Collected data entries:
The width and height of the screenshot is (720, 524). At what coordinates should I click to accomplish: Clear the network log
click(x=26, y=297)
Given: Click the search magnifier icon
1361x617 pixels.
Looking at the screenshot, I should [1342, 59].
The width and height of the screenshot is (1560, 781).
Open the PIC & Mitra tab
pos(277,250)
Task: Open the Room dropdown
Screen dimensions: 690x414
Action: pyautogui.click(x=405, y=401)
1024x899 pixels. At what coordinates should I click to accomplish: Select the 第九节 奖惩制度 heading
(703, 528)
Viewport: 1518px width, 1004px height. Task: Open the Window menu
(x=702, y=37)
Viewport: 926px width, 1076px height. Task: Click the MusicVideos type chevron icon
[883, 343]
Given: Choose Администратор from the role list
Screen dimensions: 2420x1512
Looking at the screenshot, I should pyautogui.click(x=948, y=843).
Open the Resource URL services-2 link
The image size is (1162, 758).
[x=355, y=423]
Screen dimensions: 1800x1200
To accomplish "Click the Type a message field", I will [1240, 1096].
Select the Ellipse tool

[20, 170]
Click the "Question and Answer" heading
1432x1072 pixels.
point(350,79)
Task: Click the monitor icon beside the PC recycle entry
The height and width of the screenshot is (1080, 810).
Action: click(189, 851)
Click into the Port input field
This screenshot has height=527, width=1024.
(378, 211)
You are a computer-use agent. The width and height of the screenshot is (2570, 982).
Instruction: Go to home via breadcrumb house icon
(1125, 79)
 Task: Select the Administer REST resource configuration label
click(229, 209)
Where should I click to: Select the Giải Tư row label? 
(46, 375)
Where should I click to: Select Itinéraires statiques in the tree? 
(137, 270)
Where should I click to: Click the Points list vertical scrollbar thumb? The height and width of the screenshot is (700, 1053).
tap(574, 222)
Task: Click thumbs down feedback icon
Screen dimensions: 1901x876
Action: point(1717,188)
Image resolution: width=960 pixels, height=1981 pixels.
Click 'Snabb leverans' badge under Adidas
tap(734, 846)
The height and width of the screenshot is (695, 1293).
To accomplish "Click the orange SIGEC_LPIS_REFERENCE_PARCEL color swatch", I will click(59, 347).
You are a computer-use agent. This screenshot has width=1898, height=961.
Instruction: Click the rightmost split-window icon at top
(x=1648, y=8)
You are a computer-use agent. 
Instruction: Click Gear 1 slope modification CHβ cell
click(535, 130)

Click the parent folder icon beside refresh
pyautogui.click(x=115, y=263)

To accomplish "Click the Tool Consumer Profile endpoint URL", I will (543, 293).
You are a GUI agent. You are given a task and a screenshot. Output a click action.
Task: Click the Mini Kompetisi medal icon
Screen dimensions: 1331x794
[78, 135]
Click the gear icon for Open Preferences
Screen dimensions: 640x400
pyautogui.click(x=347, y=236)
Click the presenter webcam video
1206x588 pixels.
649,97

▸ Aim of the task:
Please restate every record above word for word.

▸ Exercise output:
The width and height of the screenshot is (720, 524). At what coordinates should I click to accomplish: Clear the network log
click(x=26, y=297)
Given: Click the search magnifier icon
1361x617 pixels.
Looking at the screenshot, I should [1342, 59].
The width and height of the screenshot is (1560, 781).
Open the PIC & Mitra tab
pos(277,250)
Task: Open the Room dropdown
Screen dimensions: 690x414
Action: pyautogui.click(x=405, y=401)
1024x899 pixels. At what coordinates should I click to accomplish: Select the 第九节 奖惩制度 heading
(703, 528)
Viewport: 1518px width, 1004px height. Task: Open the Window menu
(x=702, y=37)
Viewport: 926px width, 1076px height. Task: Click the MusicVideos type chevron icon
[883, 343]
Given: Choose Администратор from the role list
Screen dimensions: 2420x1512
Looking at the screenshot, I should pyautogui.click(x=948, y=843).
Open the Resource URL services-2 link
The image size is (1162, 758).
[x=355, y=423]
Screen dimensions: 1800x1200
To accomplish "Click the Type a message field", I will [1240, 1096].
Select the Ellipse tool

[20, 170]
Click the "Question and Answer" heading
1432x1072 pixels.
point(350,79)
Task: Click the monitor icon beside the PC recycle entry
The height and width of the screenshot is (1080, 810).
Action: click(189, 851)
Click into the Port input field
This screenshot has height=527, width=1024.
(378, 211)
You are a computer-use agent. The width and height of the screenshot is (2570, 982).
Instruction: Go to home via breadcrumb house icon
(1125, 79)
 Task: Select the Administer REST resource configuration label
click(229, 209)
Where should I click to: Select the Giải Tư row label? 
(46, 375)
Where should I click to: Select Itinéraires statiques in the tree? 
(137, 270)
Where should I click to: Click the Points list vertical scrollbar thumb? The height and width of the screenshot is (700, 1053).
tap(574, 222)
Task: Click thumbs down feedback icon
Screen dimensions: 1901x876
Action: point(1717,188)
Image resolution: width=960 pixels, height=1981 pixels.
Click 'Snabb leverans' badge under Adidas
tap(734, 846)
The height and width of the screenshot is (695, 1293).
To accomplish "Click the orange SIGEC_LPIS_REFERENCE_PARCEL color swatch", I will click(59, 347).
You are a computer-use agent. This screenshot has width=1898, height=961.
Instruction: Click the rightmost split-window icon at top
(x=1648, y=8)
You are a computer-use agent. 
Instruction: Click Gear 1 slope modification CHβ cell
click(535, 130)

Click the parent folder icon beside refresh
pyautogui.click(x=115, y=263)

To accomplish "Click the Tool Consumer Profile endpoint URL", I will (543, 293).
You are a GUI agent. You are given a task and a screenshot. Output a click action.
Task: Click the Mini Kompetisi medal icon
Screen dimensions: 1331x794
[78, 135]
Click the gear icon for Open Preferences
Screen dimensions: 640x400
pyautogui.click(x=347, y=236)
Click the presenter webcam video
1206x588 pixels.
649,97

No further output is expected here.